撮影現場は常にバタバタしていて、現場の空気感や予期せぬトラブルで頭が一杯になることも少なくありません。
焦っているときや集中力が切れてきたタイミングで、「えっと、抜くのはAだっけ?Bだっけ?」と一瞬パニックになり、現在進行形で書き込み中のスロットBを抜いてしまうリスクがどうしても発生してしまうのです。
もし録画中のカードを抜いてしまえば、データが破損し、取り返しのつかない事態になります。
「めったに起きない1%」をゼロにするのがプロの仕事
「でも、そんな初歩的なミスなんてめったに起きなくないですか?」
食い下がる僕に、先輩は真剣な表情でこう続けてくれました。
「確かに、普段なら99%は間違えないよ。でもね、何万回・何千時間と撮影をこなす中で、その『めったに起きない1%のミス』を徹底的に排除するのがプロの仕事なんだよ」
どんなに撮影技術や機材の知識があっても、一度のミスでデータを飛ばしてしまったら、クライアントからの信頼は一瞬でゼロになります。
プロの現場で大切なのは「自分は注意深いから大丈夫」と過信することではなく、「ミスが起こりえない構造・ルールをつくること」なのだと教えてもらいました。

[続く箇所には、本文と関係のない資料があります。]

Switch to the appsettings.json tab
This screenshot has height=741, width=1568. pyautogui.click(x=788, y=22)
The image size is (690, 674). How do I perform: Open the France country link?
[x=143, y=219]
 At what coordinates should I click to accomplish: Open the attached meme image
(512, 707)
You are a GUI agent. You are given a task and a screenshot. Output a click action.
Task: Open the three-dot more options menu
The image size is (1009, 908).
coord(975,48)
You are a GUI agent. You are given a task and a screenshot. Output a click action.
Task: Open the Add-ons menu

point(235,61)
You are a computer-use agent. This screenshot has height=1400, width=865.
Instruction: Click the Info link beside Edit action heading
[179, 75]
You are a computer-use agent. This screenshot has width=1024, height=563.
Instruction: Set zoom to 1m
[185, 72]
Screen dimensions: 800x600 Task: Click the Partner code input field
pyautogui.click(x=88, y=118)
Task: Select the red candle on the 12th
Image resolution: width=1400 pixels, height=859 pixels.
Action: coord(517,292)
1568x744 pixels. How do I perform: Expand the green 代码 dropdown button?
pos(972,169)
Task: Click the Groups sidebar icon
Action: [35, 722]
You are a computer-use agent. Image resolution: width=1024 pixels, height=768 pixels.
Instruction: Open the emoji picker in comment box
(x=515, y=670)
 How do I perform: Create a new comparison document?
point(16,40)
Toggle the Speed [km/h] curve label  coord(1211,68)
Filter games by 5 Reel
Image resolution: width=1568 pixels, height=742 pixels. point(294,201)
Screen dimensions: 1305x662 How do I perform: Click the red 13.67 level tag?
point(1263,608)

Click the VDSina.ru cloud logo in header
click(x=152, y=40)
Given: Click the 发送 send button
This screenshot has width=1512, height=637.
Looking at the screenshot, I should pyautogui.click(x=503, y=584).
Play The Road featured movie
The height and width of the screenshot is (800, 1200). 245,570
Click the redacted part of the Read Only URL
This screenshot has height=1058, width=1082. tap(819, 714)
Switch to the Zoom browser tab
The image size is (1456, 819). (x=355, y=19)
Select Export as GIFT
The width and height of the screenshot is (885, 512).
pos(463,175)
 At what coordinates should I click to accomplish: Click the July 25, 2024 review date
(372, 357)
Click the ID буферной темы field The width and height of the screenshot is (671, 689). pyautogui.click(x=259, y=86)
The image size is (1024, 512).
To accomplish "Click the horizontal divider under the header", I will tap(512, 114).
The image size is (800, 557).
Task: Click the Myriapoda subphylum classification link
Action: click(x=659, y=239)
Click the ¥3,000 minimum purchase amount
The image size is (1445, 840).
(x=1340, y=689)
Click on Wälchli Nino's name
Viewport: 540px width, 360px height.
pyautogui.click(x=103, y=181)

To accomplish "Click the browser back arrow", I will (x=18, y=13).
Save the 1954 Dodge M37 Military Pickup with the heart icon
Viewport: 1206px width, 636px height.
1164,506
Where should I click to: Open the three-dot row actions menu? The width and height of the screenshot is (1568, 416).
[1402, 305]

まとめ:録画が終わるまでは「カードに触らない」が鉄則!
「録画が終わるまでは、どちらのスロットも絶対に触らない」
このシンプルなルールをひとつ徹底するだけで、誤抜去によるデータ消失のリスクを100%防ぐことができます。
いくらカメラの機能が便利になっても、最後にデータを守るのは現場でのオペレーションです。リレー記録を使う際は「機能としては抜けるけど、安全のために抜かない」というプロの意識を持って、確実な撮影を心がけましょう!